2 jours à Budapest

J’étais passé à Budapest juste avant le post-doc en 2008. C’était en février, c’était l’hiver et c’était plutôt tranquille. Là, 9 ans plus tard, je reviens en plein été, juste après mon escapade en Serbie. Et quel changement! Au pays du paprika et des saucissons épicés, tu es en maintenant en Europe centrale, dans l’ancien empire de l’impératrice Sisi, dans un pays à la langue incompréhensible, avec une touche de Turquie, des bains, des terrasses, des palais et beaucoup de soleil.

Un peu d’histoire et de géographie

La Hongrie et ses hongrois, c’est un peu un miracle qu’on la retrouve ici en Europe. Sa population, des Magyars provient de tribus d’Asie Centrale. Pas slaves, pas germains, pas romains, pas celtes, pas goths: de ailleurs. Et dans l’histoire, la Hongrie sera romaine, ottomane (turque), autrichienne, nazie, communiste et depuis peu, dans l’Union Européenne.

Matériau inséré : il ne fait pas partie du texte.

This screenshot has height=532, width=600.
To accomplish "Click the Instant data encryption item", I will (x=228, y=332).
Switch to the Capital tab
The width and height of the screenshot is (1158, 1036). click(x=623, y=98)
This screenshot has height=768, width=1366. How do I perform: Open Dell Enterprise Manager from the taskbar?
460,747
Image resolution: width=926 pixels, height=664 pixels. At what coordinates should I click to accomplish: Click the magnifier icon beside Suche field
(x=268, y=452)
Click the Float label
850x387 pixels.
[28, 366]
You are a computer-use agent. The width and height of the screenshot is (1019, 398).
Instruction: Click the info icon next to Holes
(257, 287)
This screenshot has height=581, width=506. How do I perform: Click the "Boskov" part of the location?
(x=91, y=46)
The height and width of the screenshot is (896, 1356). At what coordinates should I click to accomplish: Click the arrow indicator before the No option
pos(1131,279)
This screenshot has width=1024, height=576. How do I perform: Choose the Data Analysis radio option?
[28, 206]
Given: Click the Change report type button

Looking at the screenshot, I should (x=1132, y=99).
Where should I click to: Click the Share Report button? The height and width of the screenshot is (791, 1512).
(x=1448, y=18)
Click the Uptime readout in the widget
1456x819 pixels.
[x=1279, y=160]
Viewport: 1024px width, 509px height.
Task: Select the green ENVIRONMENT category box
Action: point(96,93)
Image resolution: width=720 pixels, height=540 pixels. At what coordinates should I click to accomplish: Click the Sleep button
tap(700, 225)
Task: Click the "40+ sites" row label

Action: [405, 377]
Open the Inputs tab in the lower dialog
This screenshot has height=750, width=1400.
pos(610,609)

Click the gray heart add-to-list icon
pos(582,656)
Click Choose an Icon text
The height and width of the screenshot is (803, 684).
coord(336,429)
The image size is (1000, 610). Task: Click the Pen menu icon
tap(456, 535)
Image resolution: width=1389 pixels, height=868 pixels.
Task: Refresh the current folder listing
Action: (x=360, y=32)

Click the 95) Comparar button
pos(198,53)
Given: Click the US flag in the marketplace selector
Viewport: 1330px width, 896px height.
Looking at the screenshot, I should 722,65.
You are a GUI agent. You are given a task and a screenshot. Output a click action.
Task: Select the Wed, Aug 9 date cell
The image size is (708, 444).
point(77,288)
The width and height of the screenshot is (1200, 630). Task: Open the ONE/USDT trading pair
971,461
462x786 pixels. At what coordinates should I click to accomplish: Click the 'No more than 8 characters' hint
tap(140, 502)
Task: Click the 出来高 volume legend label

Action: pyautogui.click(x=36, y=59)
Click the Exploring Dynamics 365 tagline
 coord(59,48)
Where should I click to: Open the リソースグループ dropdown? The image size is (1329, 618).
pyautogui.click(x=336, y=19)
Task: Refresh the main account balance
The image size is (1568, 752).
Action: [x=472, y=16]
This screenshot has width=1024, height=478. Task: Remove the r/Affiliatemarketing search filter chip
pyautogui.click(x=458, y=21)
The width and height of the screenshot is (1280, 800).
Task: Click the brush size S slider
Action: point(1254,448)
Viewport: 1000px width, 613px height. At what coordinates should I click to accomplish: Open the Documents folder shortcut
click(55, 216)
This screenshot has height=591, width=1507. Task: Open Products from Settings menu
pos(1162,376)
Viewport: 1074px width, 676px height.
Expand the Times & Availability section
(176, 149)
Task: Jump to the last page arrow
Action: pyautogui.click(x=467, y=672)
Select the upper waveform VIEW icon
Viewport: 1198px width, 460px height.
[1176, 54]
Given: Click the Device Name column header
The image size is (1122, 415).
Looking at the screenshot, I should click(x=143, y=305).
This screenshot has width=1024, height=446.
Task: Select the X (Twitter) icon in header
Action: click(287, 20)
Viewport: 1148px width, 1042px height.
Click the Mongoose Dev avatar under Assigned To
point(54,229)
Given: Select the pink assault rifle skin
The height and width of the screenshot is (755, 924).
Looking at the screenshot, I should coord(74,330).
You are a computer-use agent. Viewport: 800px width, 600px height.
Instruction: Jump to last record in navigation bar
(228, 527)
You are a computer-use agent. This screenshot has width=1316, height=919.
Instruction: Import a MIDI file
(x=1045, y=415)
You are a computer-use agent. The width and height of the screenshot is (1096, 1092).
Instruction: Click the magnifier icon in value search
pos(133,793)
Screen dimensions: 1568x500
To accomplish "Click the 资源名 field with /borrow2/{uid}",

Pendant le règne de l’Empire Austro-Hongrois, l’Impératrice Sissi aimait bien venir se prélasser en Hongrie et à Budapest, loin des intrigue de la Cour royale de Vienne. La Hongrie, c’était un peu le terrain de jeu de l’aristocratie autrichienne qui venait y passer du temps dans sa 2e capitale.

Sissi

C’est à la fin de la guerre de 1918 que l’empire austro-hongrois vaincu se fait découper par les puissances européennes victorieuses. Et comme on n’avait surement pas invité de géographes à la signature du traité du Trianon à Versailles en 1920, le nouveau découpage de la Hongrie lui a fait perdre près de 60% de sa superficie au profit de ses voisins et par le fait même, de 30% de la population qui se retrouve désormais éparpillée notamment en Serbie, en Croatie en Tchécoslovaquie, en Ukraine et en Roumanie. Et voilà le début du trouble à venir.

hongrie-trianon

Histoire d’espérer récupérer ses morceaux perdus, la Hongrie n’hésite pas à se lier avec l’Allemagne nazie, avec la conviction de réparer les torts commis lors de la capitulation de 1918 – un peu à l’image des Allemands vaincus finalement, qui permet de se demander à quoi pensaient les vainqueurs en 1918 en humiliant les vaincus de cette manière et en mélangeant les populations ainsi-.  Mais je diverge.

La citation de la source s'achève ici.